Each line below that carries the string "computer" must appear in the answer.

** Opening EXERCISE INPUT block **

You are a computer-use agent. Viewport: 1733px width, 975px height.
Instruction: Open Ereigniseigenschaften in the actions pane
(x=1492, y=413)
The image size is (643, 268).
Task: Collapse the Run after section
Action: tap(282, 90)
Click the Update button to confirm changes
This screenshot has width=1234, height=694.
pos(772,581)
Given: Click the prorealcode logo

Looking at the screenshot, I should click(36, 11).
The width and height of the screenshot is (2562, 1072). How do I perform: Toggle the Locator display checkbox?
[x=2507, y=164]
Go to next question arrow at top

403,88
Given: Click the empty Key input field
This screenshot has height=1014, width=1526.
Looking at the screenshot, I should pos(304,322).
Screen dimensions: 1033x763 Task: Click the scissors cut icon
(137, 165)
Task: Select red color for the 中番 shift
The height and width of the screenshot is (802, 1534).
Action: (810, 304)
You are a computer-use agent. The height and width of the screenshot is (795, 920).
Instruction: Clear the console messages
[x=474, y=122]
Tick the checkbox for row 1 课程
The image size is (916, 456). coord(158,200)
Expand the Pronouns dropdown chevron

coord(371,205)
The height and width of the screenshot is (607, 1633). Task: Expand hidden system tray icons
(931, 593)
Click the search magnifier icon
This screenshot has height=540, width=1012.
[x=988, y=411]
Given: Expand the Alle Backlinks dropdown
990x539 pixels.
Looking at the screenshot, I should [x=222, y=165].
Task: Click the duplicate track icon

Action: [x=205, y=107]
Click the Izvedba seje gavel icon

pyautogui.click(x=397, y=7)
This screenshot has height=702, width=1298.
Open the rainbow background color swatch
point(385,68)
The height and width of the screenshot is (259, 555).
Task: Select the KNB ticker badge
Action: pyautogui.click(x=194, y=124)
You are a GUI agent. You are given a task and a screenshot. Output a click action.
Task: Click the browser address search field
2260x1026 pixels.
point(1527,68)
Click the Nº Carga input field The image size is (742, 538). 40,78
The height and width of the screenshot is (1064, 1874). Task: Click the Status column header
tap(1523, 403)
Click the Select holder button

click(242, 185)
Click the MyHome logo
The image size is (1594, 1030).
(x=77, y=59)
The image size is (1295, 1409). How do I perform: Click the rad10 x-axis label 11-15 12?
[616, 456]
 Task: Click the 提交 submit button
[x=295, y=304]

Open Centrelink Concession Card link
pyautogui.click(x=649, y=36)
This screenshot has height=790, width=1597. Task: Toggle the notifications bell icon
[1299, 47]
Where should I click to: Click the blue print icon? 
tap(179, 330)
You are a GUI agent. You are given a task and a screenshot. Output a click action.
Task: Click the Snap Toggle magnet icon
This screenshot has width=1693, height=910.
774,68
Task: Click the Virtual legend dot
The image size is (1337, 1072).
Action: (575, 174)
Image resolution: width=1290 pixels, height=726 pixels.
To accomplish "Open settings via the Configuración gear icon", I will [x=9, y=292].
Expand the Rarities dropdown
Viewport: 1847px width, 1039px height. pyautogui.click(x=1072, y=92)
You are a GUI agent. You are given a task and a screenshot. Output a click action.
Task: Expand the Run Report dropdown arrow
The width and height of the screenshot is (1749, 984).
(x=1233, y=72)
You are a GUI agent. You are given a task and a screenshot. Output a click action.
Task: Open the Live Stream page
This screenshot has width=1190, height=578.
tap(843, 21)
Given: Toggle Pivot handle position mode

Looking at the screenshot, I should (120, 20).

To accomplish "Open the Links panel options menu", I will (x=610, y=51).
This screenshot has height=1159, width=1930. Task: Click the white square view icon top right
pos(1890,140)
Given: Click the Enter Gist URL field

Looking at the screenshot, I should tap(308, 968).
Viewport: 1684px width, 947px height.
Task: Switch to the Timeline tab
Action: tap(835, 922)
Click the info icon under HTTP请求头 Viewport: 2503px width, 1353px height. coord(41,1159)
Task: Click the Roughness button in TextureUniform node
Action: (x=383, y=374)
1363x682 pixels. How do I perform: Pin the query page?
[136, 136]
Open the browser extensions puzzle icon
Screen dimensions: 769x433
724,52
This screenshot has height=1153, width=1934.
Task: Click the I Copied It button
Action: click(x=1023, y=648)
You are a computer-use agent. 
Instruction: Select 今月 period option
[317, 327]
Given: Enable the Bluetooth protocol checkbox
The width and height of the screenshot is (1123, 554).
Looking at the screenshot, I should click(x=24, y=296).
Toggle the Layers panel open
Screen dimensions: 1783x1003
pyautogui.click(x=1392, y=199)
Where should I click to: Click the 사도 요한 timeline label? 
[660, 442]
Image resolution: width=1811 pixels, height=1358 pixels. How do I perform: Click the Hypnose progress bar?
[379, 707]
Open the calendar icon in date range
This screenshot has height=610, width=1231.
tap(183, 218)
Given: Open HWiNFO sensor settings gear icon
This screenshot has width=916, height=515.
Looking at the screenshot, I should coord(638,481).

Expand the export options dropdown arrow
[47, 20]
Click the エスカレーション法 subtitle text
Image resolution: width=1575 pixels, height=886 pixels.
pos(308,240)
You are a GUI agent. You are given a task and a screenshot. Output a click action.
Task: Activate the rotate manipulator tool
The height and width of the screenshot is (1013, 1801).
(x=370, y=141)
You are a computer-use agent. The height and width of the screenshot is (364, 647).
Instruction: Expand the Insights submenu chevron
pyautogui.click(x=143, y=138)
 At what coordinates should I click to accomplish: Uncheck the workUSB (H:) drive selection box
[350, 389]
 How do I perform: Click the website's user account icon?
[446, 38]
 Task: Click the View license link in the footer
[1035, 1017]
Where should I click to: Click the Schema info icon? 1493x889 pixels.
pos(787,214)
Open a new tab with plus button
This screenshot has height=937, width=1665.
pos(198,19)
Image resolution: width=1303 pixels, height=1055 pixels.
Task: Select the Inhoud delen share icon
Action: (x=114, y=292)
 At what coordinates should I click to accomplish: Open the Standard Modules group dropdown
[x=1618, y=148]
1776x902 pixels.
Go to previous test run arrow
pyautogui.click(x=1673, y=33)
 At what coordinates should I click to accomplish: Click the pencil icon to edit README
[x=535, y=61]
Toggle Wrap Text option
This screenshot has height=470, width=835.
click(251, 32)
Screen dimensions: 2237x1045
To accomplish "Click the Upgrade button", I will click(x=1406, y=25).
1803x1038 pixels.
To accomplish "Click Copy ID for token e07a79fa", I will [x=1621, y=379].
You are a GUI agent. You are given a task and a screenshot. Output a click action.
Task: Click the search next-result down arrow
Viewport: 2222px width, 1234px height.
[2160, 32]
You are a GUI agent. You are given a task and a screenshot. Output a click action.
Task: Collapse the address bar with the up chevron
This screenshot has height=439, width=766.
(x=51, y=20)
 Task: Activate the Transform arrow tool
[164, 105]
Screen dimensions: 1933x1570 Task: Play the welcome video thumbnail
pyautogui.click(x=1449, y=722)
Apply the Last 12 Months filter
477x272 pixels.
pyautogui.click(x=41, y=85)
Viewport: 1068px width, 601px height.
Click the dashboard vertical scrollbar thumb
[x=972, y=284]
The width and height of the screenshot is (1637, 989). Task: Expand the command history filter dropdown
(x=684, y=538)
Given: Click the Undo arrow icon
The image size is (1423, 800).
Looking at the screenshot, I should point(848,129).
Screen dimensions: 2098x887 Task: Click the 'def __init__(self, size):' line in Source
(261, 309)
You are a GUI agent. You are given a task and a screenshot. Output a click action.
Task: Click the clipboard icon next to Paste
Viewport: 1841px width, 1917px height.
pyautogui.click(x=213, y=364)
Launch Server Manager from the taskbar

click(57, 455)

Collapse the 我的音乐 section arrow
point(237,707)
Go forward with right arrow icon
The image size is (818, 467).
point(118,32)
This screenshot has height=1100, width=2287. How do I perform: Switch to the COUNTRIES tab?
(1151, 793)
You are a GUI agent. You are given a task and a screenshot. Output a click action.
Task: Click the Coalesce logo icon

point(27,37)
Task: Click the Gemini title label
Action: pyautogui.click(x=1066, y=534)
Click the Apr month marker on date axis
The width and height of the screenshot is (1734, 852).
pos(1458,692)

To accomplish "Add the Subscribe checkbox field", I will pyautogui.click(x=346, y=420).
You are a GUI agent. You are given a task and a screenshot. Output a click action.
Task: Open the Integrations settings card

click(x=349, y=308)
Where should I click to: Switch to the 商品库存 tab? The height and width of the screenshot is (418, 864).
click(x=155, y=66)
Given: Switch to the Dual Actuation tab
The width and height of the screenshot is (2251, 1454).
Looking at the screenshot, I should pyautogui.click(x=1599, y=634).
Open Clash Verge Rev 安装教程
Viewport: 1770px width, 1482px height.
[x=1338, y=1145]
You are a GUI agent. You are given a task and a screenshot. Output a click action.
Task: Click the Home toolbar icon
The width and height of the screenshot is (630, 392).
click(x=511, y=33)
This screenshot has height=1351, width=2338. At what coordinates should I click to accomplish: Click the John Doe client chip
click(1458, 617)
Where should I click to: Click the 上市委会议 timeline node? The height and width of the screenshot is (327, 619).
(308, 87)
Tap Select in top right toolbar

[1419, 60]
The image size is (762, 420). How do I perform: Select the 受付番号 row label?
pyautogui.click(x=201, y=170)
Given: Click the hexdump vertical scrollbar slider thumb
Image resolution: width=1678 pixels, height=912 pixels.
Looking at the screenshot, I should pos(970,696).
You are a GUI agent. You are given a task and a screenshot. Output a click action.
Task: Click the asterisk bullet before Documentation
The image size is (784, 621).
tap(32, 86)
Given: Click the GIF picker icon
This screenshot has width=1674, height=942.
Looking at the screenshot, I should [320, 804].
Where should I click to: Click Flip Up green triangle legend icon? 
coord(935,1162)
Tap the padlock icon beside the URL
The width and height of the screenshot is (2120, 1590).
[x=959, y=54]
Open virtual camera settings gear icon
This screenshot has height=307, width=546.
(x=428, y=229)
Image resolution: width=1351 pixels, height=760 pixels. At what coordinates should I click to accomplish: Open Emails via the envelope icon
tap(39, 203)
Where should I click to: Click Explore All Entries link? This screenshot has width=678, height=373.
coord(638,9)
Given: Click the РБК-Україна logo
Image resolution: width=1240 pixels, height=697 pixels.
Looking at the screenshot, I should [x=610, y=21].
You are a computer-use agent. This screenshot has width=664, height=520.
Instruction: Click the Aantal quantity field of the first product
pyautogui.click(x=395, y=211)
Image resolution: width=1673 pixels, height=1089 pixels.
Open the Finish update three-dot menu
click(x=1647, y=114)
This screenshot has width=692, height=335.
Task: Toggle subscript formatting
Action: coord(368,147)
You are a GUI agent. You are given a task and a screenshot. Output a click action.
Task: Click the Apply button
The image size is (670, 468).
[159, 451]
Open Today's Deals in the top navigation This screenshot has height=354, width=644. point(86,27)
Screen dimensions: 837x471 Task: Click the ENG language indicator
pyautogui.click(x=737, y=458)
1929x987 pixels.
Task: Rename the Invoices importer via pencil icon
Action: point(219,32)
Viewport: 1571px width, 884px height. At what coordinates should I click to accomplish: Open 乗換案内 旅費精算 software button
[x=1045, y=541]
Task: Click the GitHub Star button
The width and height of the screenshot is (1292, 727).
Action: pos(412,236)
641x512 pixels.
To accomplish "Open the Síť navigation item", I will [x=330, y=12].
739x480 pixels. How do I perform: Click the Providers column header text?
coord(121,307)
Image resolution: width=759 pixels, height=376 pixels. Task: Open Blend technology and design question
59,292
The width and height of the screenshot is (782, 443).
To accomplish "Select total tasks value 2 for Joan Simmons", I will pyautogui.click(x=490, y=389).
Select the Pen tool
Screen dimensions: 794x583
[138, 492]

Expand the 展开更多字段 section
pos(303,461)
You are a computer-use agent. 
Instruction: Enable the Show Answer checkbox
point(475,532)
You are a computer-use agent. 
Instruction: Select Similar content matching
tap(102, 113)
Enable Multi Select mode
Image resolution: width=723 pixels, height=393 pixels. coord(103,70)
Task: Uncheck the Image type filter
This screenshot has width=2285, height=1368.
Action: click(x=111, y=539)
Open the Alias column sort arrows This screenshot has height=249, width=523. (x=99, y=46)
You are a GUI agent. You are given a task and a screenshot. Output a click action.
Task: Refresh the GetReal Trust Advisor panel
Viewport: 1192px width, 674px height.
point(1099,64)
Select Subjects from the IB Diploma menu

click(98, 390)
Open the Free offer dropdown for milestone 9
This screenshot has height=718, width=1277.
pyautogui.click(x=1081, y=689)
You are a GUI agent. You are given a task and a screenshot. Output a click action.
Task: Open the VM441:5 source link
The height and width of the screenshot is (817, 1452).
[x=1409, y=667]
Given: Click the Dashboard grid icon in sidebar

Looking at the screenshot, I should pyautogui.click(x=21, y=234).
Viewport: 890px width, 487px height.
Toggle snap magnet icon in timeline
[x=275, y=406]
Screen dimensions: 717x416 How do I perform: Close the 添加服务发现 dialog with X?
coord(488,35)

** Closing EXERCISE INPUT block **

-- ANSWER TO THE EXERCISE --
You are a computer-use agent. Viewport: 1733px width, 975px height.
You are a computer-use agent. The height and width of the screenshot is (795, 920).
You are a computer-use agent. 
You are a computer-use agent. The height and width of the screenshot is (364, 647).
You are a computer-use agent. This screenshot has width=664, height=520.
You are a computer-use agent. 
You are a computer-use agent. 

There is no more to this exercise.